Pixel coordinate grounding data
=== Begin Enclosure ===

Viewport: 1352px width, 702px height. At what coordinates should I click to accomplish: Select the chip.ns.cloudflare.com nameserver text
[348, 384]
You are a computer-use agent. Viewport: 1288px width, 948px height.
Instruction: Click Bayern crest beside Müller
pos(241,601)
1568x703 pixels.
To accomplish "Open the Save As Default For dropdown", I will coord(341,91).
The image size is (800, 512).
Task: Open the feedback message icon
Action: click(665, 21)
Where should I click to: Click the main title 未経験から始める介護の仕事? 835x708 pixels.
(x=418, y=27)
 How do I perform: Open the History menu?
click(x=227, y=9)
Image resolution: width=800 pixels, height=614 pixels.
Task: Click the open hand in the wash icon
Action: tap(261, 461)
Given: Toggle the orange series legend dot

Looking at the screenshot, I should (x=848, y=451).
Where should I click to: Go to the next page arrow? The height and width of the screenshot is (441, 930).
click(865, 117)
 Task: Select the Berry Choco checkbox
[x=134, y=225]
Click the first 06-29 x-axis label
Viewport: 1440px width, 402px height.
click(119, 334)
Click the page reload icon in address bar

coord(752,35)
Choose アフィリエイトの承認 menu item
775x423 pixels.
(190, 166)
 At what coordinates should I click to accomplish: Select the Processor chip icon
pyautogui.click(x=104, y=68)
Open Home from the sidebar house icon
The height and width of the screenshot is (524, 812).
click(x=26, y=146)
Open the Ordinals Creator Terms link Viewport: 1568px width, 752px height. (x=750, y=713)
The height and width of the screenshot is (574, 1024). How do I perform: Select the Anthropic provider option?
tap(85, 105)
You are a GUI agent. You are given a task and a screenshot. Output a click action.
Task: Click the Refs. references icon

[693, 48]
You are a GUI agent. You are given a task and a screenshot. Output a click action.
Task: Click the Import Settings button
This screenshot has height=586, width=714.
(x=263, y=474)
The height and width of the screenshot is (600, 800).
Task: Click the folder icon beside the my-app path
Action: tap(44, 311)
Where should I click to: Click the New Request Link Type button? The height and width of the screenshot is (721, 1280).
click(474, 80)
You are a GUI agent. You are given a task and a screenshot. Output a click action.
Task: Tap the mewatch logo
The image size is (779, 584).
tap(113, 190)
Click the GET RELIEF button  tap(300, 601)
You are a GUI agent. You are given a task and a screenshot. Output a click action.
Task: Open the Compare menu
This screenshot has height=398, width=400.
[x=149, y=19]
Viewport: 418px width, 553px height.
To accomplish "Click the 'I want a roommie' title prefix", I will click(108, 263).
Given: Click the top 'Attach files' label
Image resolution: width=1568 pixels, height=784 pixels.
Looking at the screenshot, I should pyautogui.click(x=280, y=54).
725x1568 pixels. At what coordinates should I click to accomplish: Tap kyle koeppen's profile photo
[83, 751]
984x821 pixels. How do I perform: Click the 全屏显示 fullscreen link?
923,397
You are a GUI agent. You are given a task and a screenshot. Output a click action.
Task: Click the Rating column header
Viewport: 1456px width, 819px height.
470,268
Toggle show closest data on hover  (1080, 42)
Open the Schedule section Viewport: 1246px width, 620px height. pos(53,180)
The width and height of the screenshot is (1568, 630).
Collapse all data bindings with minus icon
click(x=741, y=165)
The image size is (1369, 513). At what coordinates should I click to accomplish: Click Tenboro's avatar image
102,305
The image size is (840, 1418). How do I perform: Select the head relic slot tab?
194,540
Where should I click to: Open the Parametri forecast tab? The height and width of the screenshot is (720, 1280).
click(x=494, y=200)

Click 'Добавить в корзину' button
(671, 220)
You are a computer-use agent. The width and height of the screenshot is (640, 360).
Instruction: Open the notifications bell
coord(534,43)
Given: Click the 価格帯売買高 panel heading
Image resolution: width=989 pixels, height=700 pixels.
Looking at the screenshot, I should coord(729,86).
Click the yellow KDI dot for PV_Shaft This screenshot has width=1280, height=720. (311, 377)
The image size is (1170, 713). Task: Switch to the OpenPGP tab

=== End Enclosure ===

TASK PROMPT » Take the stretch of lines above from the one containing "This screenshot has height=398, width=400." through the one containing "Given: Click the top 'Attach files' label" and repeat it exactly, adding no other line.

EXERCISE OUTPUT »
This screenshot has height=398, width=400.
[x=149, y=19]
Viewport: 418px width, 553px height.
To accomplish "Click the 'I want a roommie' title prefix", I will click(108, 263).
Given: Click the top 'Attach files' label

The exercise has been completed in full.